'World Peace' by Japan's Morishita Corp. is a recreation of the Nagasaki Peace Statue.

Organizers of an international plant sculpture exhibition in Montreal in 2013 have invited Atlantans to participate, but officials at the Atlanta Botanical Garden said economic difficulties hamper their involvement in global projects.

Partnering with international botanical gardens, parks departments and corporations, Mosaiculture International of Montreal has organized exhibitions of herbal artwork since 2000.

The pieces, some of them more than 30 feet tall, consist of a wire mesh covered with living plants and connected to irrigation systems. They often depict iconic scenes from the producer’s culture and can range from two-dimensional pictures to recreations of statues or buildings.

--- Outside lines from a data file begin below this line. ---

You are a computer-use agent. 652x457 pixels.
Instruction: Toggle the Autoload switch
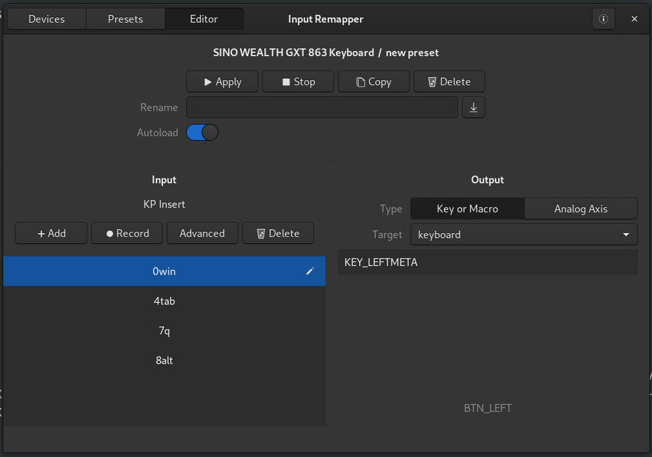coord(202,132)
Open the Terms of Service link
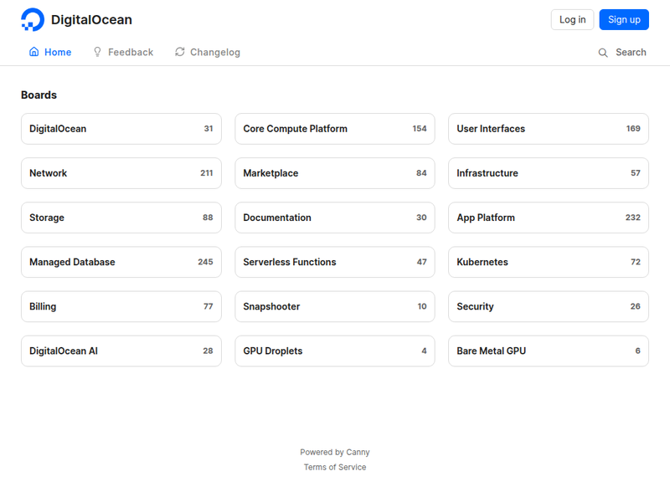Image resolution: width=670 pixels, height=502 pixels. tap(335, 467)

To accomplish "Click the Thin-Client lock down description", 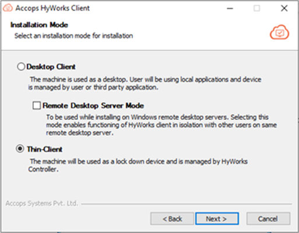I will tap(138, 165).
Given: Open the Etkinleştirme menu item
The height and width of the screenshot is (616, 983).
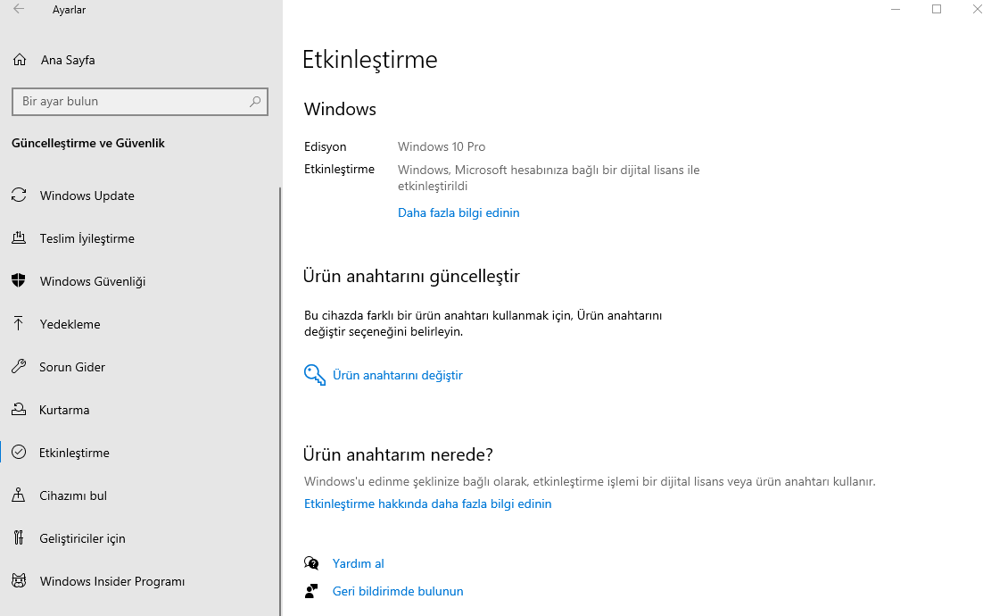Looking at the screenshot, I should point(75,453).
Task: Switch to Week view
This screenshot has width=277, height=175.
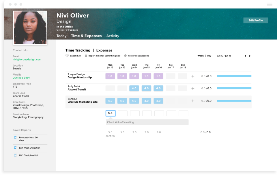Action: point(201,56)
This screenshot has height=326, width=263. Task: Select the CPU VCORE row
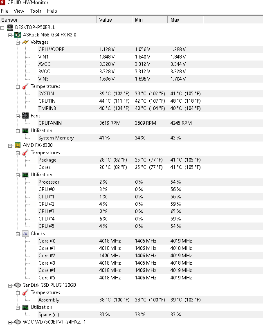131,49
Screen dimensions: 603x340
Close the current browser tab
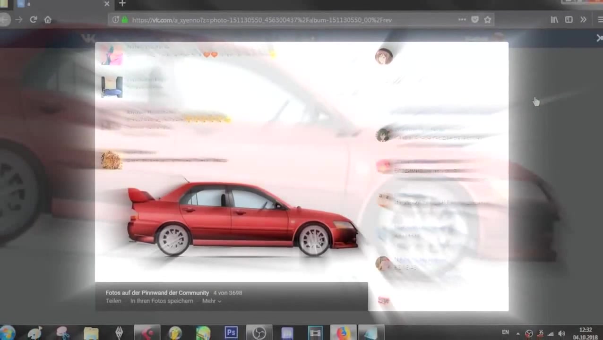click(107, 4)
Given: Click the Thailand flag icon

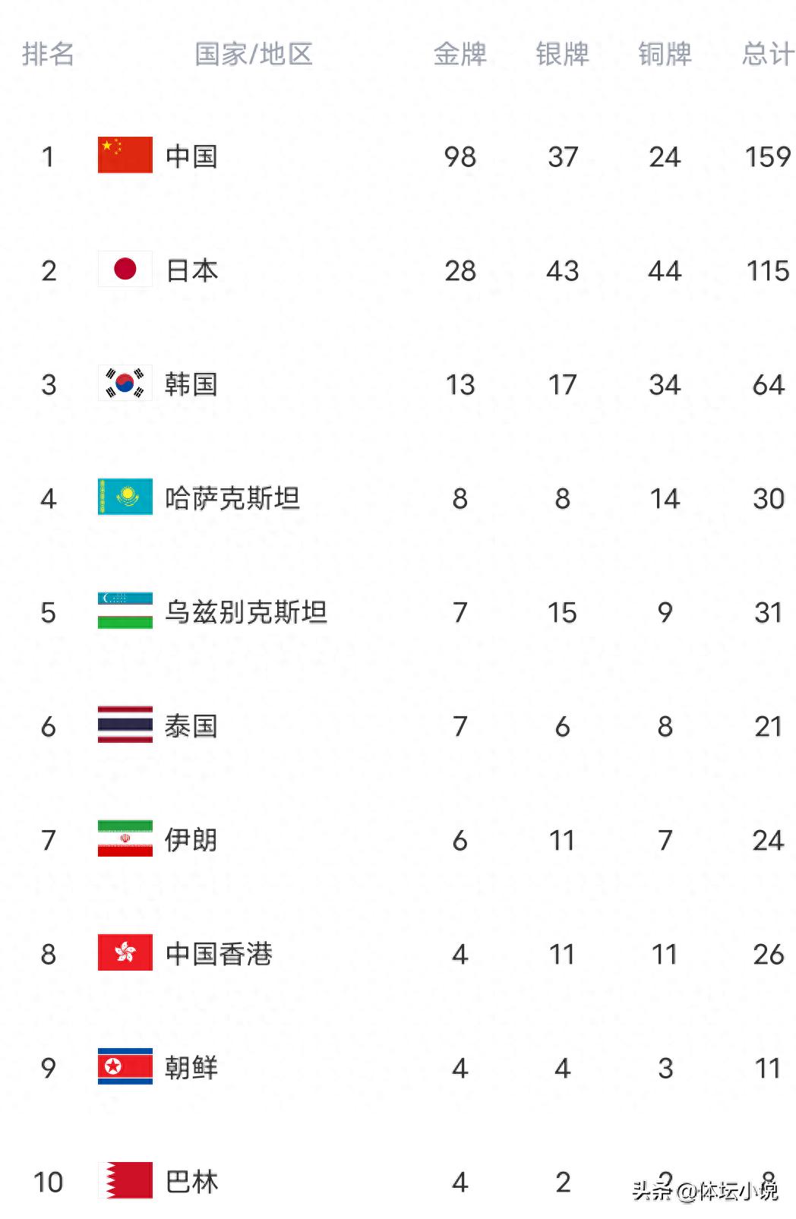Looking at the screenshot, I should 125,725.
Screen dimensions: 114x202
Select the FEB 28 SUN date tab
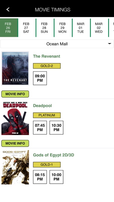tap(44, 28)
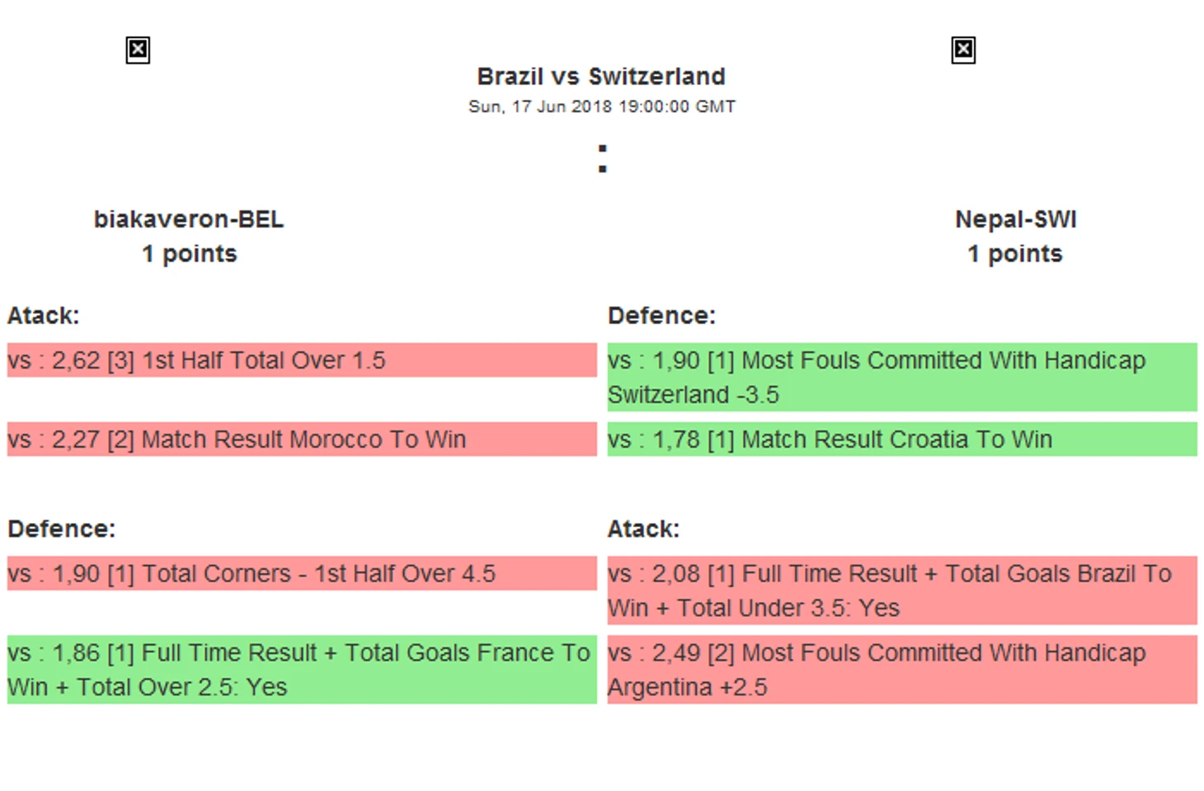Select the Total Corners 1st Half Over 4.5 bet
The width and height of the screenshot is (1204, 791).
point(302,573)
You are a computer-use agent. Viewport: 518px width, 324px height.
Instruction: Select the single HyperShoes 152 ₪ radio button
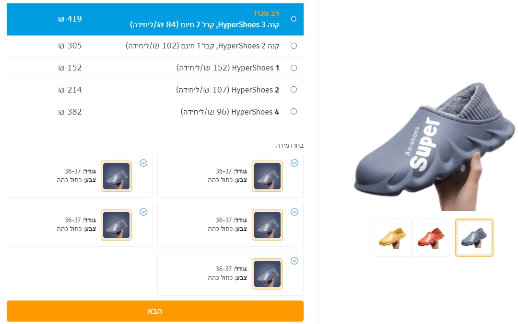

The event’s managers hope the 2013 event will feature participants from 50 civic or state governments and public institutions, including Atlanta.

Mary Pat Matheson, executive director of the Atlanta Botanical Garden, told GlobalAtlanta that she hopes to partner with Mosaiculture in the future, though currently there are no plans to participate in the Montreal exhibition.

She added that major international exhibitions are impossible for organizations such as hers to put on without outside partners.

“We can only do them with sponsorships from generous corporations, but the economy is making it tough for all of us,” Ms. Matheson said.

The Atlanta Botanical Garden has hosted international showcases in the past, always with support from the business community.

A display of British sculptor Henry Moore’s work set amid the botanical garden’s outdoor plants sponsored by Atlanta’s United Parcel Service Inc. drew 172,000 people between May and September 2009.

A similar exhibition of Dale Chihuly’s sculptures sponsored by Minneapolis-based Target Corp. brought observers from London’s Royal Botanic Gardens, Kew, and about 425,000 visitors between May and December 2004.

The Mosaiculture exhibition is on an even grander scale.

François Gravel, Mosaiculture’s project manager, said that plans for the herbal sculptures have been in the works for about a year and a half and will take six months to build.

The most recent exhibition in Hamamatsu, Japan, in 2009 displayed 91 pieces from 25 countries and drew 865,000 visitors in about two months. Companies around the world have participated in past events both by sponsoring the event itself and submitting sculptures to the exhibit.

The festival’s top honor, the Grand Honorary Award, went to a piece put together by the city government of Montreal titled “The Man Who Planted Trees.”

The display features a kneeling human figure complete with vest, cloak and hat simulating a tree-planting with a sheepdog and green sheep in the background. The only non-plant elements of the piece are the man’s staff and the sheep’s legs and ears, which consist of wooden additions.

A three-dimensional entry recognized with an Honorary Award sponsored by Beijing’s municipal government called “The Shared Homeland” shows deer grazing in front of a brick wall surrounding a pagoda.

The highest-rated corporate submission was a sculpture from Japan’s Morishita Construction Corp. titled “World Peace.” An arboreal reconstruction of the 31-feet-tall Nagasaki Peace Statue dedicated to victims of the 1945 atomic bomb attack on the city, the piece won an Excellence Award in the three-dimensional category.

Mosaiculture was the brainchild of Lise Cormier, now the company’s executive vice president and general manager. She began putting together the first showcase of herbal artwork in 1995 while working as Montreal’s parks director, after being impressed by the ice sculptures at the International Ice and Snow Festival in Harbin, China.

Ms. Cormier contacted colleagues in Paris and Geneva asking if they would participate in an international plant sculpture exhibition and found immediate support for the idea.

The inaugural Mosaiculture International exhibition opened in Montreal in 2000, drawing submissions from more than 30 organizations and corporations in 14 countries.

The exhibition was held in Montreal again in 2003 and moved to Shanghai in 2006, where it drew about 1 million visitors.

In addition to its major international exhibitions, Mosaiculture has organized smaller displays such as one in Las VegasBellagio Hotel and Casino in 2004. The company also installed permanent ivy-covered arches inside New York’s One Bryant Place skyscraper in 2009.

Since 2002 Mosaiculture has operated as a public corporation and is governed by an international committee including members from Belgium, Canada, China, Greece, France, Italy, Japan, Switzerland and the U.S.